**Excerpt:**
========

The interstate trade of these game animals has significantly contributed to the spread of CWD throughout its current range. CWD is thought to have originally developed in northeastern Colorado at research facilities for Colorado State University. The theory that a Scrapies-infected sheep came into contact with or provided for the transmission of a mutated form of TSE to a deer has been proposed, though not conclusively. However, the disease did show up in wild deer and elk herds in the surrounding area during the 1980s, eventually spreading to Wyoming and Nebraska. It was only a matter of time before it eventually made its way into domestic deer and elk herds (McCombie, Aug. 2002). .
The growth of the game farming industry has skyrocketed in recent years. In 2001, 135,000 elk were raised on U.S. farms, increasing by 50% over the previous four years. An astonishing 500,000 deer were farmed in 2001, a figure ten-times larger than it was a decade ago. .

========

**Data records:**
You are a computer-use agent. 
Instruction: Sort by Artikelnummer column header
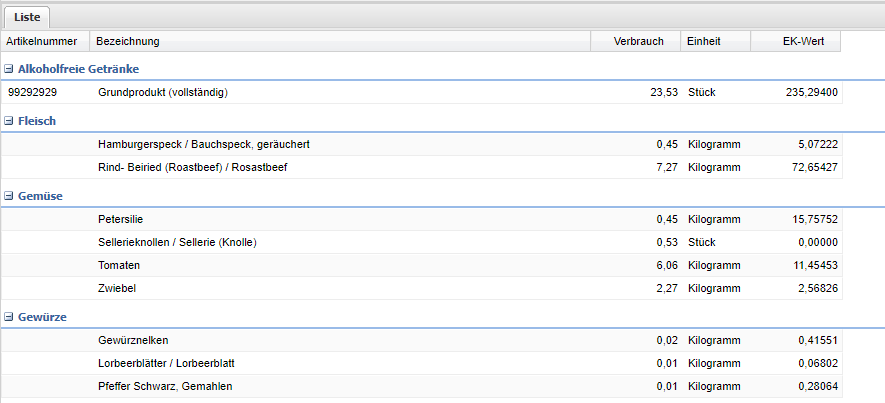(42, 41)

========

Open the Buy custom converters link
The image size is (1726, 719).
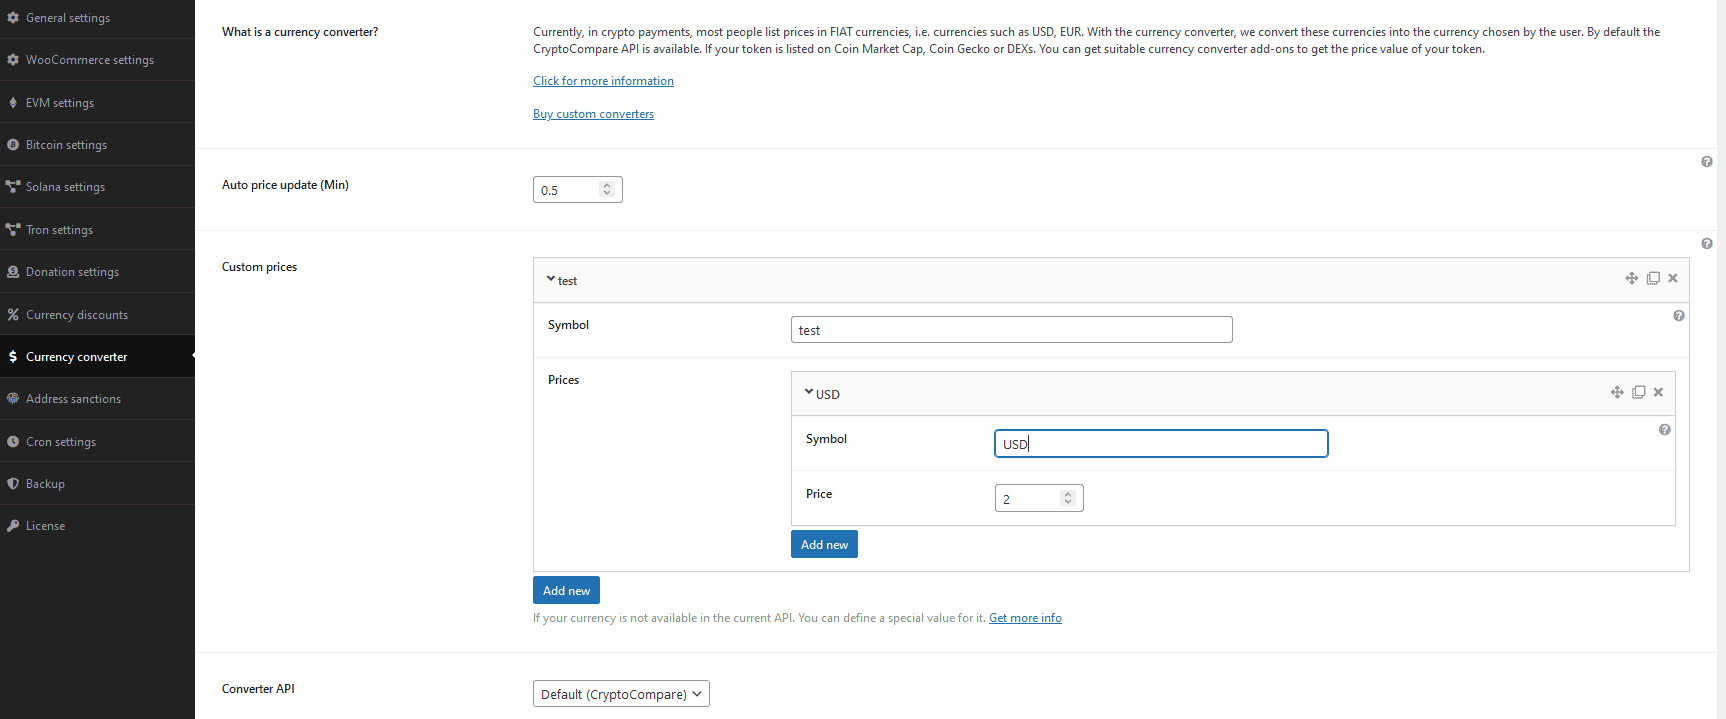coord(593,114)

========

**Work task A:** Summarize the CWD passage in two sentences.
**Work task B:** According to the CWD passage, how many elk were raised on U.S. farms in 2001?
**Work task C:** Reproduce the section of the CWD passage that begins at the words "The growth of" and stops after "decade ago. .".
The records come from a different source than the text.

**Answer space A:** CWD is thought to have first developed at Colorado State University research facilities in northeastern Colorado. It appeared in nearby wild deer and elk in the 1980s, spread to Wyoming and Nebraska, and reached domestic herds, with interstate trade of game animals contributing significantly to its spread as game farming grew sharply.

**Answer space B:** 135,000 elk were raised on U.S. farms in 2001.

**Answer space C:**
The growth of the game farming industry has skyrocketed in recent years. In 2001, 135,000 elk were raised on U.S. farms, increasing by 50% over the previous four years. An astonishing 500,000 deer were farmed in 2001, a figure ten-times larger than it was a decade ago. .